··· 页面正文 ···

本文所有源码分析基于android-13.0.0_r31 详见Watchdog源码

功能

Watchdog用于检查系统重要服务或线程是否堵塞，防止系统卡死（发现系统卡死就干掉自己重启系统进程）,是一个针对系统的”ANR“检测工具，同时有接受来自系统服务重启广播进行系统重启的作用。

原理

大体上可以理解成Watchdog跑在一个无限循环的线程上，然后在循环体内安排检测任务。系统服务的检测由一个特定线程(FgThread)负责，其他线程的检测由其自身负责。Watchdog每一轮安排完检测任务后就会阻塞特定时间，阻塞结束后检查所有被检测对象（服务或线程）的检测结果，如果有其中一个服务或线程阻塞就会重启系统进程。
有三个重要类和接口。
一个是Monitor接口,只有一个monitor方法，由被监视的对象（各个系统服务）实现，以InputManagerService的实现为例。

    // Called by the heartbeat to ensure locks are not held indefinitely (for deadlock detection).

··· 提取数据 ···

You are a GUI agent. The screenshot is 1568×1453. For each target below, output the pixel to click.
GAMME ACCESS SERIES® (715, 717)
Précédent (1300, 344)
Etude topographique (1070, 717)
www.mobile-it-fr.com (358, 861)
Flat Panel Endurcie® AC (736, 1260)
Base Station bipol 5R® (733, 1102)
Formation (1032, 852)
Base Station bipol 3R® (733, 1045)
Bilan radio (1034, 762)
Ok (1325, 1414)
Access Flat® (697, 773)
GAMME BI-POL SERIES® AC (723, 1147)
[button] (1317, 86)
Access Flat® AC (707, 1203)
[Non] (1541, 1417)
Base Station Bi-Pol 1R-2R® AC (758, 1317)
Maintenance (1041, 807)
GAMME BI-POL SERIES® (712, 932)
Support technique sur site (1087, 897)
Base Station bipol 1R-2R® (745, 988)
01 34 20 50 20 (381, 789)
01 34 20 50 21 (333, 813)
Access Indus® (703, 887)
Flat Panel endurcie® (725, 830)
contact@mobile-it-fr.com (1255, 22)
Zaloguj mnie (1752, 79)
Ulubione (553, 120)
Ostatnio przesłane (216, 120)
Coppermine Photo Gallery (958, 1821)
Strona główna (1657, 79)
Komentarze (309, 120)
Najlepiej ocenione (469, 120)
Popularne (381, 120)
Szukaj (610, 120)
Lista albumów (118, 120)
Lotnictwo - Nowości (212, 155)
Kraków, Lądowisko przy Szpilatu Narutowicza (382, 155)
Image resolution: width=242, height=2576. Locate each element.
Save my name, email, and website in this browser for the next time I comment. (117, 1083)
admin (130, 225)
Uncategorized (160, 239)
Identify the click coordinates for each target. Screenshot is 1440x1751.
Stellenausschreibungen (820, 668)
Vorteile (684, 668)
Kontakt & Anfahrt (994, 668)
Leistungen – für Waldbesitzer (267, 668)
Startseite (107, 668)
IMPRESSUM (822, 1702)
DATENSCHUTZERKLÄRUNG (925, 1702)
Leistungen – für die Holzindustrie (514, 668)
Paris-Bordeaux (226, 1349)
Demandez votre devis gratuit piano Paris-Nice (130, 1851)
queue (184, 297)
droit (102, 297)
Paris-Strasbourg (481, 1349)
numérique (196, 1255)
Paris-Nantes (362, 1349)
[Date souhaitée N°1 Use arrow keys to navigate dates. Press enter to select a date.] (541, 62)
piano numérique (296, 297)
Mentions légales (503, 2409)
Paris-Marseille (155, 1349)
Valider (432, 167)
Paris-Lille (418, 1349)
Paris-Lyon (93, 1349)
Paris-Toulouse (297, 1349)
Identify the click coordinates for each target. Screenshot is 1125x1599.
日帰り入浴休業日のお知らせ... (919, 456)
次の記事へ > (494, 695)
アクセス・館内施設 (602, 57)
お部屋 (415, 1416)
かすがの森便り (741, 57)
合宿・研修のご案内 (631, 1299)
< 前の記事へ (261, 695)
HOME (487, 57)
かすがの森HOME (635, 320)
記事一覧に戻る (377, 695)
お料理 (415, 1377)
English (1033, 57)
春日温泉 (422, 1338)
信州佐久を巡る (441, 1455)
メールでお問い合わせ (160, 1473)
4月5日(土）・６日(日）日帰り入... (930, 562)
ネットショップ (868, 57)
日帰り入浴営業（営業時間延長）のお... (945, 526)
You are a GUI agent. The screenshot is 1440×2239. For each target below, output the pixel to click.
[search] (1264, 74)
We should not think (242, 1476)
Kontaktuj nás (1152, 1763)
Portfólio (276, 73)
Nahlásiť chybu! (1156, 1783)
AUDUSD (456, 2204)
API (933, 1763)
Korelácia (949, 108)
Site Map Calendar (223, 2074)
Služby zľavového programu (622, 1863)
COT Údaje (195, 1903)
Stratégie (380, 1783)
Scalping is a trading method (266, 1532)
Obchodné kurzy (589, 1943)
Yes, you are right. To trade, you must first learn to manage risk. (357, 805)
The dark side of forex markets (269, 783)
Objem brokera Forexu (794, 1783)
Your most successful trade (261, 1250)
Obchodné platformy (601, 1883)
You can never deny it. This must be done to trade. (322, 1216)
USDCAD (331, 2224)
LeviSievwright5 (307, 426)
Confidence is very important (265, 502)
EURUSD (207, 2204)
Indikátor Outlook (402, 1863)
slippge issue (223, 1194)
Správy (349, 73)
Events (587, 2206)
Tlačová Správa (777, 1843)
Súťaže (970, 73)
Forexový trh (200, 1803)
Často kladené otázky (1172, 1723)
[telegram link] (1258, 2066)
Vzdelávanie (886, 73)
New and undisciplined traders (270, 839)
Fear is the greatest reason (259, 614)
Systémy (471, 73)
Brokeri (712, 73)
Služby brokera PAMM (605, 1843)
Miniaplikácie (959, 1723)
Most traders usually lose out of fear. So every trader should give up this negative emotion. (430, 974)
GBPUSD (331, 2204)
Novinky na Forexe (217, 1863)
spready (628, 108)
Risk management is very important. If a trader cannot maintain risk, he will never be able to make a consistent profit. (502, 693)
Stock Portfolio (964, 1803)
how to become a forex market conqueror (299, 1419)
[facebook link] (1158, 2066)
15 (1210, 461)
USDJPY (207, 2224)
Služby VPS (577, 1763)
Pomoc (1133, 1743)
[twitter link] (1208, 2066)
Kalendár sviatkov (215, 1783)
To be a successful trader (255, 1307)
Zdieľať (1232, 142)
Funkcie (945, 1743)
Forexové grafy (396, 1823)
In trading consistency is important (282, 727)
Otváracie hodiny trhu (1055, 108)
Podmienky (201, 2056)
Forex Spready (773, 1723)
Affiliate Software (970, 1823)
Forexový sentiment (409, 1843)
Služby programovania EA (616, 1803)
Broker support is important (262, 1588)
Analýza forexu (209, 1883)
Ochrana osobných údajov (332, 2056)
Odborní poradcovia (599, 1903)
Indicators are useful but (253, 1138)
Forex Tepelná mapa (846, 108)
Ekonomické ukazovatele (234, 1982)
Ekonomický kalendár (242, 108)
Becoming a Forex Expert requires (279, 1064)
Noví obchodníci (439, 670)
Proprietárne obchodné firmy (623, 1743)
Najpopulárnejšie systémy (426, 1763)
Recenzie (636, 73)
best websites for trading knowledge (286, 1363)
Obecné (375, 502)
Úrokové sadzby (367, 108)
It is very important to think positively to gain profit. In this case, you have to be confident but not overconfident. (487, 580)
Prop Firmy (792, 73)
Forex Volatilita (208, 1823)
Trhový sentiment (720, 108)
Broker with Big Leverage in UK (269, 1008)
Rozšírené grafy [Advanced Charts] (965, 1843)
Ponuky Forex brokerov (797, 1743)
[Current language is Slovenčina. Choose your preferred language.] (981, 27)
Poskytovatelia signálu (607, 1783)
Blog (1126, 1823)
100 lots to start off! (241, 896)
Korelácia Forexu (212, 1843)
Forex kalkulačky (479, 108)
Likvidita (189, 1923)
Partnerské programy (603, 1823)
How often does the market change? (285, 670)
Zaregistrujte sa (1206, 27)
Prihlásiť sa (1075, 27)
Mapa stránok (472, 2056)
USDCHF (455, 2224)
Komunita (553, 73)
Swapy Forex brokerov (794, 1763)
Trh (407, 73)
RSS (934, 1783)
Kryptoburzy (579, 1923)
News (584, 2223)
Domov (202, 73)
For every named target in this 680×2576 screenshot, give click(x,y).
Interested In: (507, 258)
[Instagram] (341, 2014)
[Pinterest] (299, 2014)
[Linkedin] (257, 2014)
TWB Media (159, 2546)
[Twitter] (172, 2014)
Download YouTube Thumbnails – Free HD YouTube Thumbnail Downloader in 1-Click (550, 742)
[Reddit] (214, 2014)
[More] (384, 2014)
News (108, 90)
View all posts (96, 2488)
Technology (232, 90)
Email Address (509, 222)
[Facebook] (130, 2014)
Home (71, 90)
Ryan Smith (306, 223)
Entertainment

···

_任务要求:_
a - 请列出页面正文中所有括号里的内容，包括中文括号和英文括号。
b - 请原样复制提取数据中的行，范围从包含“Objem brokera Forexu (794, 1783)”的那一行到包含“Forexový sentiment (409, 1843)”的那一行，首尾两行都包括在内。

_各题答案:_
a -
1. 发现系统卡死就干掉自己重启系统进程
2. FgThread
3. 服务或线程
4. 各个系统服务
5. for deadlock detection

b -
Objem brokera Forexu (794, 1783)
Your most successful trade (261, 1250)
Obchodné platformy (601, 1883)
You can never deny it. This must be done to trade. (322, 1216)
USDCAD (331, 2224)
LeviSievwright5 (307, 426)
Confidence is very important (265, 502)
EURUSD (207, 2204)
Indikátor Outlook (402, 1863)
slippge issue (223, 1194)
Správy (349, 73)
Events (587, 2206)
Tlačová Správa (777, 1843)
Súťaže (970, 73)
Forexový trh (200, 1803)
Často kladené otázky (1172, 1723)
[telegram link] (1258, 2066)
Vzdelávanie (886, 73)
New and undisciplined traders (270, 839)
Fear is the greatest reason (259, 614)
Systémy (471, 73)
Brokeri (712, 73)
Služby brokera PAMM (605, 1843)
Miniaplikácie (959, 1723)
Most traders usually lose out of fear. So every trader should give up this negative emotion. (430, 974)
GBPUSD (331, 2204)
Novinky na Forexe (217, 1863)
spready (628, 108)
Risk management is very important. If a trader cannot maintain risk, he will never be able to make a consistent profit. (502, 693)
Stock Portfolio (964, 1803)
how to become a forex market conqueror (299, 1419)
[facebook link] (1158, 2066)
15 (1210, 461)
USDJPY (207, 2224)
Služby VPS (577, 1763)
Pomoc (1133, 1743)
[twitter link] (1208, 2066)
Kalendár sviatkov (215, 1783)
To be a successful trader (255, 1307)
Zdieľať (1232, 142)
Funkcie (945, 1743)
Forexové grafy (396, 1823)
In trading consistency is important (282, 727)
Otváracie hodiny trhu (1055, 108)
Podmienky (201, 2056)
Forex Spready (773, 1723)
Affiliate Software (970, 1823)
Forexový sentiment (409, 1843)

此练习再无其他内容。